- _Materials provided_
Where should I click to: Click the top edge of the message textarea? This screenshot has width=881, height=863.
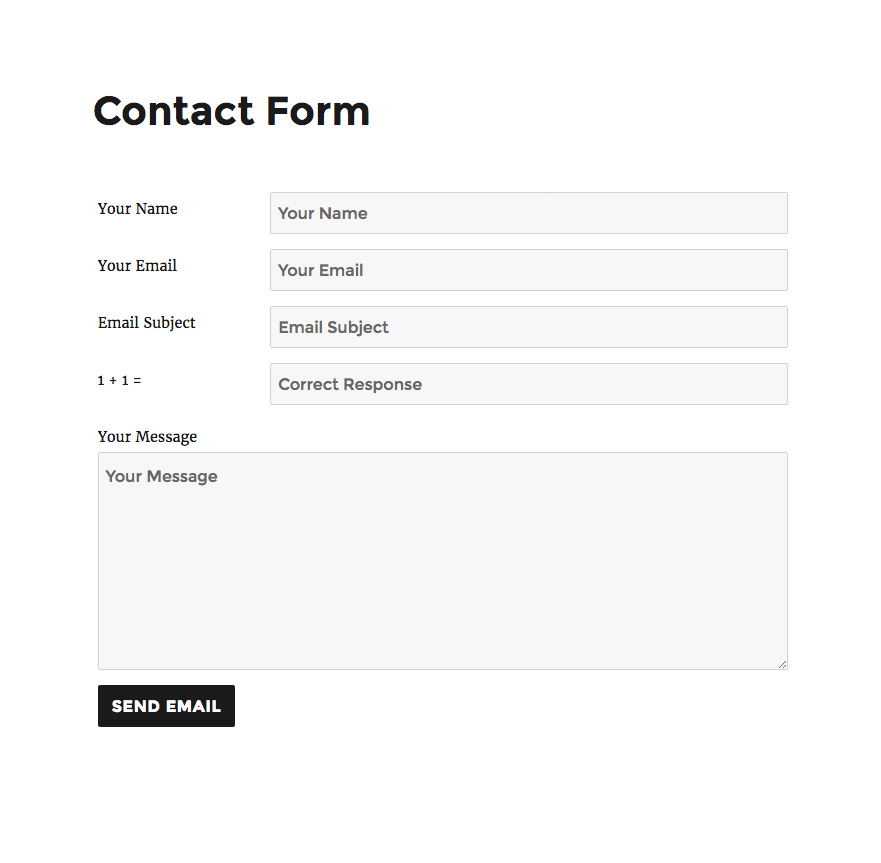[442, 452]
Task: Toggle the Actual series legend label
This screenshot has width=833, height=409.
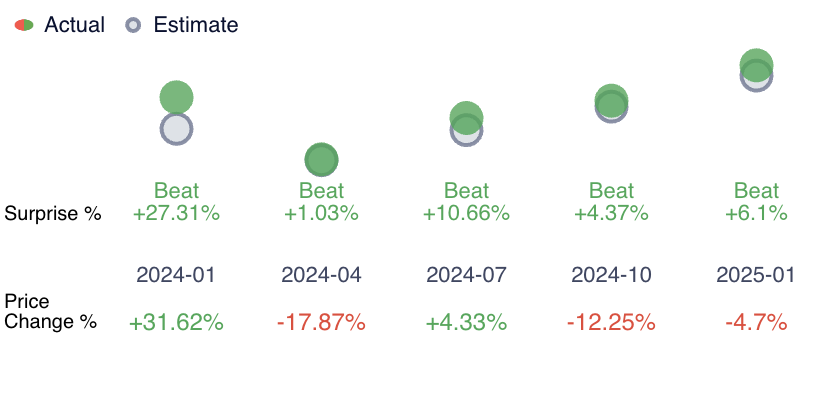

==

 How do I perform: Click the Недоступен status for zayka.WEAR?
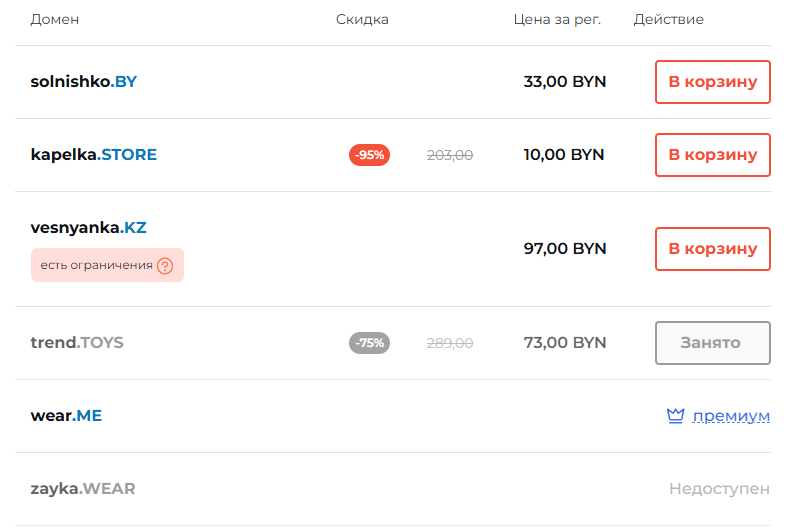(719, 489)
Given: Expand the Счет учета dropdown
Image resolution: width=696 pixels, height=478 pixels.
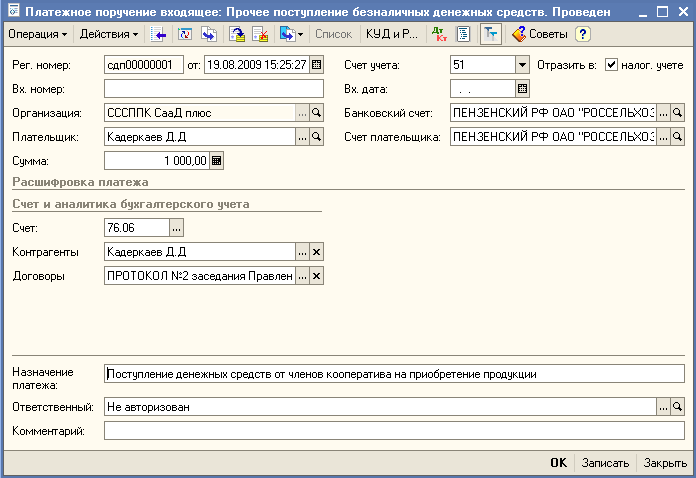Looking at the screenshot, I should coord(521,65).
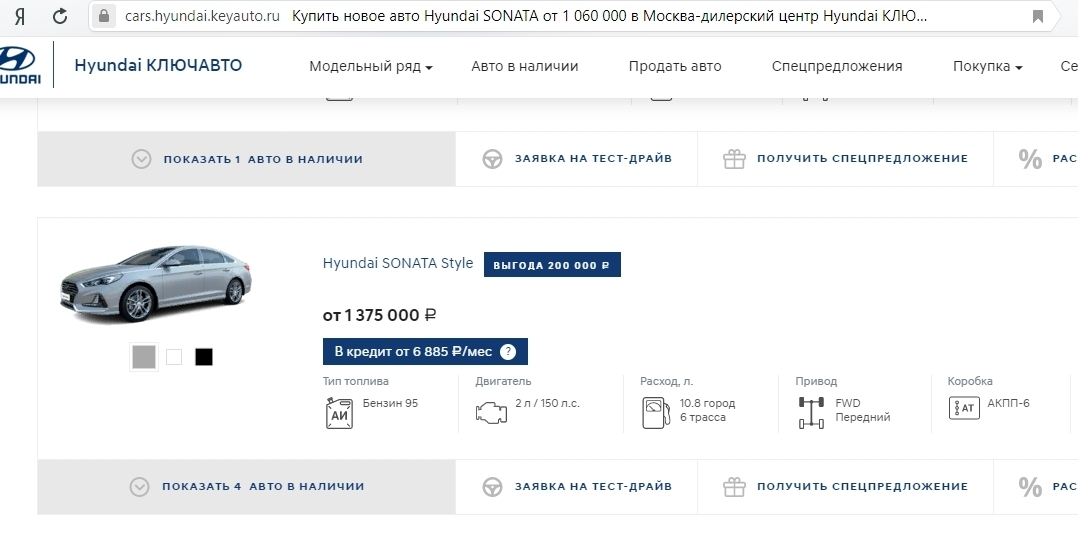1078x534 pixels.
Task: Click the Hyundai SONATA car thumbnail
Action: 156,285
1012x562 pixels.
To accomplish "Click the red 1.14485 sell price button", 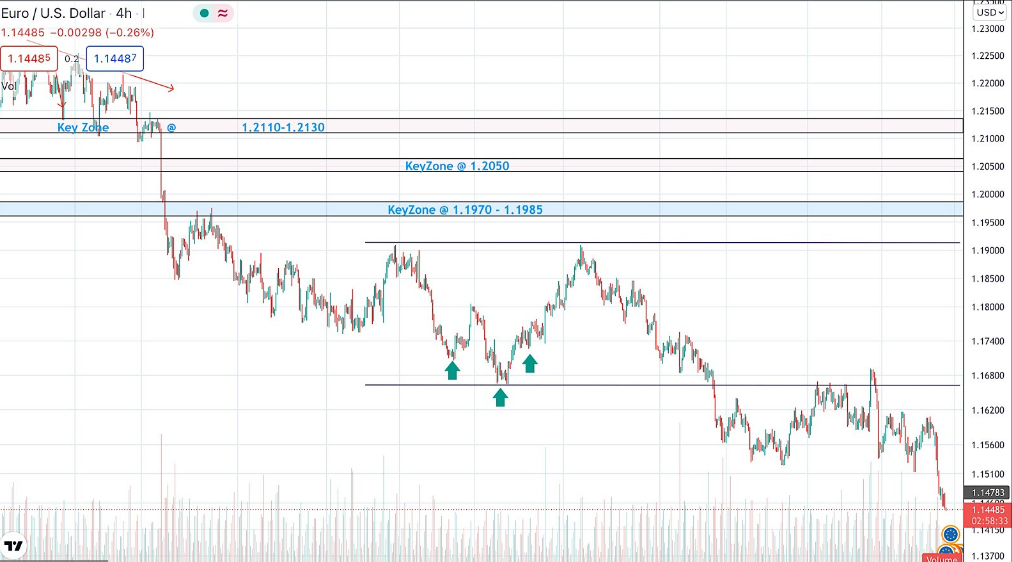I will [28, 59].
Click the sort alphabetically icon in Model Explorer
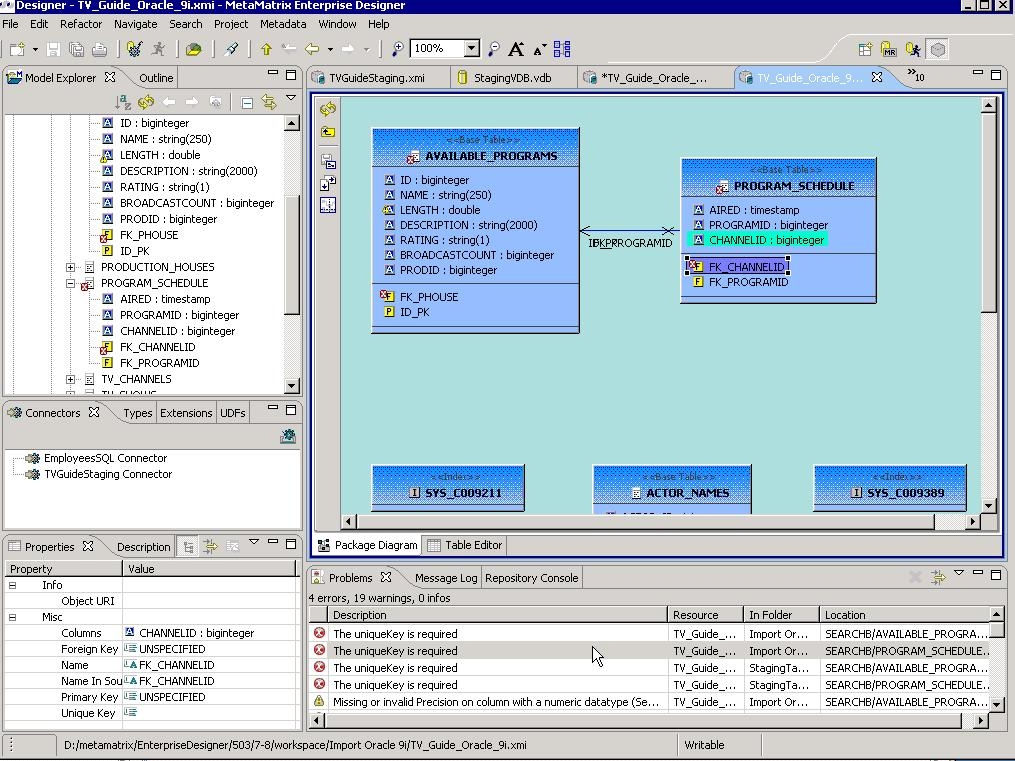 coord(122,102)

* * *

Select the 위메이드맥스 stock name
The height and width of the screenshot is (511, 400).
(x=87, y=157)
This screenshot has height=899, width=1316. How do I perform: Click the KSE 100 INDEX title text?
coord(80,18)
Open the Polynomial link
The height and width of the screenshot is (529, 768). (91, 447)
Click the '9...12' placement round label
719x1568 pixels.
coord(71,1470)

- _Problem to work on_
Lay out the records from the line containing "Select the 위메이드맥스 stock name" up to and including the line containing "coord(71,1470)" as a JSON list of strings, one string per line and no blank lines.

- _Response to this exercise_
[
  "Select the 위메이드맥스 stock name",
  "The height and width of the screenshot is (511, 400).",
  "(x=87, y=157)",
  "This screenshot has height=899, width=1316. How do I perform: Click the KSE 100 INDEX title text?",
  "coord(80,18)",
  "Open the Polynomial link",
  "The height and width of the screenshot is (529, 768). (91, 447)",
  "Click the '9...12' placement round label",
  "719x1568 pixels.",
  "coord(71,1470)"
]